Step 1

Consider the matrix \(\begin{bmatrix}1 & 0 & 0 & -1 \\0 & 1 & 0 & -1\\ 0 & 0 & 1 & -1 \end{bmatrix}\)

Step 2

Here, \(\displaystyle{x}_{{{4}}}\) is a free variable and \(\displaystyle{x}_{{{1}}},{x}_{{{2}}},{x}_{{{3}}}\) are not. Column space of A contain all combination of vectors \(\begin{bmatrix}1 \\ 0 \\ 0 \end{bmatrix}, \begin{bmatrix}0 \\ 1 \\ 0 \end{bmatrix}, \begin{bmatrix}0 \\ 0 \\ 1 \end{bmatrix}\).

Therefore, it contains vector \(\begin{bmatrix}1 \\ 1 \\ 1 \end{bmatrix}\).

Thus, we consider the system \(\begin{bmatrix}1 & 0 & 0 & -1 \\0 & 1 & 0 & -1\\ 0 & 0 & 1 & -1 \end{bmatrix}=\begin{bmatrix}x_{1} \\x_{2}\\ x_{3} \end{bmatrix}=\begin{bmatrix}0 \\ 0 \\ 0 \end{bmatrix}\)

Step 3

\(\displaystyle{x}_{{{1}}}-{x}_{{{4}}}={0}\Rightarrow{x}_{{{1}}}={x}_{{{4}}}\)

\(\displaystyle{x}_{{{2}}}-{x}_{{{4}}}={0}\Rightarrow{x}_{{{2}}}={x}_{{{4}}}\)
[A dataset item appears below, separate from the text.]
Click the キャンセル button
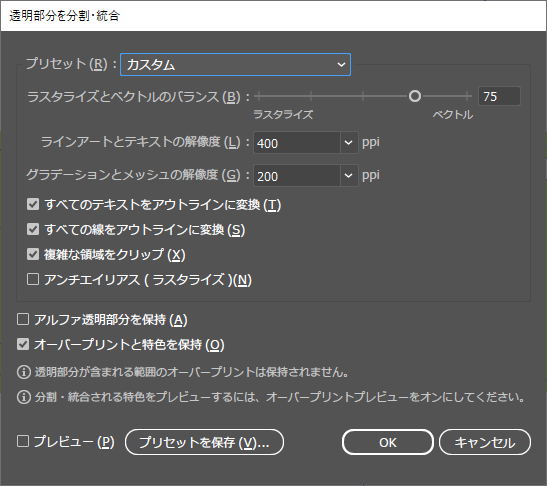 pos(485,442)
\(\displaystyle{x}_{{{3}}}-{x}_{{{4}}}={0}\Rightarrow{x}_{{{3}}}={x}_{{{4}}}\)

\(N(A)=x_{4} \begin{bmatrix}1\\1\\1\\1 \end{bmatrix}\)

So null space of A consists of all multiples of (1,1,1,1).

A matrix whose column space matrix contains (1,1,1) and whose null space is the line of multiples of (1,1,1,1) is \(A=\begin{bmatrix}1 & 0 & 0 & -1 \\0 & 1 & 0 & -1\\0 & 0 & 1 & -1 \end{bmatrix}\).